Required work = Repeat exactly the lines of the listing below, please, starting with the first and ending with the line containing "[Zoom in/out] (12, 2550)"; leave out the rest.

Material shown =
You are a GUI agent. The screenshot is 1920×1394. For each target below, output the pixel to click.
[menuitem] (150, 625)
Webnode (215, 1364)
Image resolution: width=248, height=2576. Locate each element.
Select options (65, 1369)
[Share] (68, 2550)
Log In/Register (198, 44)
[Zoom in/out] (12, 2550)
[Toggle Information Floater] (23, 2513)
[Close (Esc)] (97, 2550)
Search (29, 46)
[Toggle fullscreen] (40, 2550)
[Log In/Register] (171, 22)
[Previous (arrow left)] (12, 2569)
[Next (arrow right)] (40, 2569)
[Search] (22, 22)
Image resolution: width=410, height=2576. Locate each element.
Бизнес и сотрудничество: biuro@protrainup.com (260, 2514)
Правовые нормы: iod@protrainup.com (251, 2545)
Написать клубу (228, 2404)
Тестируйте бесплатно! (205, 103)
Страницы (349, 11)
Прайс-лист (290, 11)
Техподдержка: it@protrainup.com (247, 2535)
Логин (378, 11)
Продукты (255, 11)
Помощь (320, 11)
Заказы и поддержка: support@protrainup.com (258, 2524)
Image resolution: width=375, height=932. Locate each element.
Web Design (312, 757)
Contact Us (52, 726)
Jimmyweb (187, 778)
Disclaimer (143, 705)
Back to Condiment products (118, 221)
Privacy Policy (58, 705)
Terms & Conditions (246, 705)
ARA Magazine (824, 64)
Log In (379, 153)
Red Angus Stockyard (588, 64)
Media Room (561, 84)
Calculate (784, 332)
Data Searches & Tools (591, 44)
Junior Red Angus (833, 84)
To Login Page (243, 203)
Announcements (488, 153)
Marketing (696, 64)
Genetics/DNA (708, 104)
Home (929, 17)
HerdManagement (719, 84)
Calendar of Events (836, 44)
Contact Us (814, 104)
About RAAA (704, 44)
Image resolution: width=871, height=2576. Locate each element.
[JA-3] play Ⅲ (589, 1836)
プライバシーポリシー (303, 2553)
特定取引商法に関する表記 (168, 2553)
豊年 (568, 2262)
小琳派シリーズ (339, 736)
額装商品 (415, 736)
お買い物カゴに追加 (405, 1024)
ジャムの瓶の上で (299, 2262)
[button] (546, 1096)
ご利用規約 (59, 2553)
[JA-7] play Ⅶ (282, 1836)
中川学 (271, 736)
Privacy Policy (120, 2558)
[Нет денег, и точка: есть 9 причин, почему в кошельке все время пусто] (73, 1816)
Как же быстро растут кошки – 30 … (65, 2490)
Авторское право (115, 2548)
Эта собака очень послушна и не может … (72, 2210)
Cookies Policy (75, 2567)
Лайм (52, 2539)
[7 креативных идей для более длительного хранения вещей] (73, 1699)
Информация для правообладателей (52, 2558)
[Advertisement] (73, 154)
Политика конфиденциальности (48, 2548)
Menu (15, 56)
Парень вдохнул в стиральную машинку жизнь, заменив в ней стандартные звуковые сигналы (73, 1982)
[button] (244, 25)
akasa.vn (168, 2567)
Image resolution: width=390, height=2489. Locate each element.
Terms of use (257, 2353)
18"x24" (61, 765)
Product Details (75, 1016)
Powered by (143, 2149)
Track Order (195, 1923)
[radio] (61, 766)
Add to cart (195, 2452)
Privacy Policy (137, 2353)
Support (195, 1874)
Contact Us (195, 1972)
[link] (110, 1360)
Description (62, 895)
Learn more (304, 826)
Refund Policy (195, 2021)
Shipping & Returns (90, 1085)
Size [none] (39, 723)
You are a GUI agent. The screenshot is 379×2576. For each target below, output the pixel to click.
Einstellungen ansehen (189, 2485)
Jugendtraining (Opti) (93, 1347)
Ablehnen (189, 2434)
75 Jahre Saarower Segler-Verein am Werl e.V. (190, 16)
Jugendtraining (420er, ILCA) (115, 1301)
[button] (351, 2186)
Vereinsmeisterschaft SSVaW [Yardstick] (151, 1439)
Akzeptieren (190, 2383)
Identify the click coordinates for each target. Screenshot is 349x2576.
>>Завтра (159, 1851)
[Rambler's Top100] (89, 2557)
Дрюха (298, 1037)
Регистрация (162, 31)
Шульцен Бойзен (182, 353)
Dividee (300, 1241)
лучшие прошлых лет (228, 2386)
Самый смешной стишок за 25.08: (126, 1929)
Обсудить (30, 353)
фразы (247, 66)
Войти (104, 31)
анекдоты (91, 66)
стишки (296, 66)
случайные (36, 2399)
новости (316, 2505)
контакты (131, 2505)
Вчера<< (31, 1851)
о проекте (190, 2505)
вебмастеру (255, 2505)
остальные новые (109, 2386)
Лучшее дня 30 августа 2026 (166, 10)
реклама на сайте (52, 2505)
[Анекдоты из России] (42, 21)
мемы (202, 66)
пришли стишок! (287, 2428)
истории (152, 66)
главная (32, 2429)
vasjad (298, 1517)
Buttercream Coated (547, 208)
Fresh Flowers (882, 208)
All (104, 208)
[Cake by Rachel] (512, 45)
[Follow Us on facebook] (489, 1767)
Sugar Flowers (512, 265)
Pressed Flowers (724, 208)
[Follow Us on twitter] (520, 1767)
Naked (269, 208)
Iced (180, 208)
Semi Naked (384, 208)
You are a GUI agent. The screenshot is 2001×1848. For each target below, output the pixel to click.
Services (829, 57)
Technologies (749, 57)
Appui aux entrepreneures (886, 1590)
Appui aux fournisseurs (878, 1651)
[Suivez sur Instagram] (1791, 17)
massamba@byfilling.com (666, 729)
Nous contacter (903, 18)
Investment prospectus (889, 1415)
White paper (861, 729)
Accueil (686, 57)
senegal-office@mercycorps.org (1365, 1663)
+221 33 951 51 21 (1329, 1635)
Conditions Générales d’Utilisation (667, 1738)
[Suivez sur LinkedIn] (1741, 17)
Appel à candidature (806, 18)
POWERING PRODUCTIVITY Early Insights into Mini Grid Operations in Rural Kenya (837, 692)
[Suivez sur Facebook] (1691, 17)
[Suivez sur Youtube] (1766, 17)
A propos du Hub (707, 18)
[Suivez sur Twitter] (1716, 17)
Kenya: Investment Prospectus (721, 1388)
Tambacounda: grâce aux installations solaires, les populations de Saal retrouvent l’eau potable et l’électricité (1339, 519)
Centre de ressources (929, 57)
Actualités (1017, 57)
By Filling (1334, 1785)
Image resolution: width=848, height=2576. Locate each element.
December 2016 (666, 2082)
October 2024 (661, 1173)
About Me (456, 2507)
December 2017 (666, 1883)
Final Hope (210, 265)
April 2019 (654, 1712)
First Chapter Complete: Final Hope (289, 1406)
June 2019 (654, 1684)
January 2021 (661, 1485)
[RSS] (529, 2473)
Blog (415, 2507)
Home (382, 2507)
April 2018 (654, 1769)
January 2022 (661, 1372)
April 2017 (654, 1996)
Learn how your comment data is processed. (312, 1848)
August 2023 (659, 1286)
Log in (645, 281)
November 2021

Exercise response =
You are a GUI agent. The screenshot is 1920×1394. For each target below, output the pixel to click.
[menuitem] (150, 625)
Webnode (215, 1364)
Image resolution: width=248, height=2576. Locate each element.
Select options (65, 1369)
[Share] (68, 2550)
Log In/Register (198, 44)
[Zoom in/out] (12, 2550)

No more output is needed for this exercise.